Na verdade, é um homem com
a alma da raça, e não
só da portuguesa, da índia
e da africana, misturadas no cadinho
brasileiro. E da raça humana,
pois portador de muitas virtudes e
de muitos defeitos, um caldo bem temperado
de semens jorrados do chuveiro eterno,
não sei porque nascido em Montes
Claros.
O
MULO é esta cidade sedenta
de força humanamente parceira
de Deus na distribuição
da vida e da morte; divinamente sequiosa
na busca de amor, criadoramente envolvente
na caça do mando e do poder.
Sensual, oportunista, material, religiosamente
mística, faminta da novidade,
sonhadora de futuro. O MULO é
um pedaço de cada criatura
que viva ébria da própria
terra natal, homem ou mulher. O MULO
tem muito de João Valle Maurício
na palavra e na sutileza, muito de
Konstantin no arregalo da anatomia,
no desenhar das forças; muito
de Crispim da Rocha no faro do homem
do mato, forte e inteligente; muito
de Filomeno na sede do ter e do governar;
muito de Plínio Ribeiro, no
misticismo, no gosto do idear, no
ser e não ser da vida.
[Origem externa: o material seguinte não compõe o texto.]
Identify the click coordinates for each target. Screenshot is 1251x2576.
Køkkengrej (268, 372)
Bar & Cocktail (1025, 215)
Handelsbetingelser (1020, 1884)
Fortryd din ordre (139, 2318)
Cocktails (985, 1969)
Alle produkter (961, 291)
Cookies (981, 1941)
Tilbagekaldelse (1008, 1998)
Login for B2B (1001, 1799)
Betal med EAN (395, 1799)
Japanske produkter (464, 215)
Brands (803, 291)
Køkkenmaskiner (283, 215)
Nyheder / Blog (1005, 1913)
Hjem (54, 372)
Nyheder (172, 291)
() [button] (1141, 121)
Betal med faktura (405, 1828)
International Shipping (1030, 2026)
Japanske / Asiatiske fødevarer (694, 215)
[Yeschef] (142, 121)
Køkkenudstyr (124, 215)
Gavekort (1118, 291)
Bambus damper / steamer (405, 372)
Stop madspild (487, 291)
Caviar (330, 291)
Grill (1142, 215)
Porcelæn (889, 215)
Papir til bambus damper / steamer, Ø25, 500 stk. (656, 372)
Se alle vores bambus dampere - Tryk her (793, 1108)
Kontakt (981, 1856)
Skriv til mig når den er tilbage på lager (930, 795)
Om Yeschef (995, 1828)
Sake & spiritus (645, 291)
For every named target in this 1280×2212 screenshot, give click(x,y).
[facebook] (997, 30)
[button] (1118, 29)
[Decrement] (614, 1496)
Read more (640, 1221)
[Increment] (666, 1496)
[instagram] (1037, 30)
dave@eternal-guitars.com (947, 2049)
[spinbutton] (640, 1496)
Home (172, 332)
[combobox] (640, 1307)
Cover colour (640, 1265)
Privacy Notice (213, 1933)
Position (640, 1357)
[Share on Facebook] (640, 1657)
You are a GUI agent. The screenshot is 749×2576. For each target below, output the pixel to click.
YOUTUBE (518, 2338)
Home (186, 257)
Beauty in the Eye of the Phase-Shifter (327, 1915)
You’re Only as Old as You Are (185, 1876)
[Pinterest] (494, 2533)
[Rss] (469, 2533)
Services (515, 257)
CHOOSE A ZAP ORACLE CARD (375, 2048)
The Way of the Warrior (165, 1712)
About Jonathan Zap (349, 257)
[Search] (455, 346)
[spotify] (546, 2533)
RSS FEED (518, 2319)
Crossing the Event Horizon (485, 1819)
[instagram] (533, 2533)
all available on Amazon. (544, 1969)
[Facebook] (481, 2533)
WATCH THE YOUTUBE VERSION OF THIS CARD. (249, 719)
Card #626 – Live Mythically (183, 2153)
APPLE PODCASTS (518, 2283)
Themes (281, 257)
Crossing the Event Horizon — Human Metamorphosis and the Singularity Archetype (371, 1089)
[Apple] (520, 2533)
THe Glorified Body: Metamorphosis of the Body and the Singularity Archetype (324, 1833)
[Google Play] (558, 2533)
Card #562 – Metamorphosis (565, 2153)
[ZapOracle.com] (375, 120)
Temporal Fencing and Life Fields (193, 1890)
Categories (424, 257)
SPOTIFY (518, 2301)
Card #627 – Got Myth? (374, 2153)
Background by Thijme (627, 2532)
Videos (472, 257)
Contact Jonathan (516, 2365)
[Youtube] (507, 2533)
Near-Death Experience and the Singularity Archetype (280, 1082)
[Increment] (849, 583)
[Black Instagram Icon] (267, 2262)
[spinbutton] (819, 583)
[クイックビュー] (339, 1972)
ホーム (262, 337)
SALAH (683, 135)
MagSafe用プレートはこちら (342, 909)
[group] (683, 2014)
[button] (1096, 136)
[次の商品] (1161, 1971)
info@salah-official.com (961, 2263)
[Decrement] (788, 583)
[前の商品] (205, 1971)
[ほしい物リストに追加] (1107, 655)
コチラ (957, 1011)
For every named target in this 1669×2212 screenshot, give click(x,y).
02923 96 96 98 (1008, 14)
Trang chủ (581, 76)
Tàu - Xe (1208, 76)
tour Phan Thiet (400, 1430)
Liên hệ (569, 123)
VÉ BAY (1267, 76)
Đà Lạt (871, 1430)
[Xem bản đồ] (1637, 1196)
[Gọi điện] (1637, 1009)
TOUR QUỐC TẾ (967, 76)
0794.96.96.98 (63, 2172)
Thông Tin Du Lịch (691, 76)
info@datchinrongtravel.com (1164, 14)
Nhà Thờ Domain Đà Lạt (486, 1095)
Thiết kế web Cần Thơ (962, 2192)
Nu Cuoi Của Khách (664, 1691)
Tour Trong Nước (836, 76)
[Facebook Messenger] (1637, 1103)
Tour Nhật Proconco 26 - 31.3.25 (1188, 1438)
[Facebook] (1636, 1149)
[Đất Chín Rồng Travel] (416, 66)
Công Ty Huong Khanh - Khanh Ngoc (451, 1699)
O MULO
é Darcy e é Mário
Ribeiro, inconseqüentes e perseverantes,
sempre determinados.
O
MULO, centro de uma bem romanceada
trama de Realismo e Naturalismo, barroco
talvez pelos contrastes, hereditariamente
marcado pelo destino, fruto do amor
e do desamor, sem peias, sem origem
e sem destino produto da terra e da
carne, somos-isso é verdade-todos
nós, pequenas grandiosas criaturas
no sofrer e no gozar.
E
que Deus nos perdoe-Amém.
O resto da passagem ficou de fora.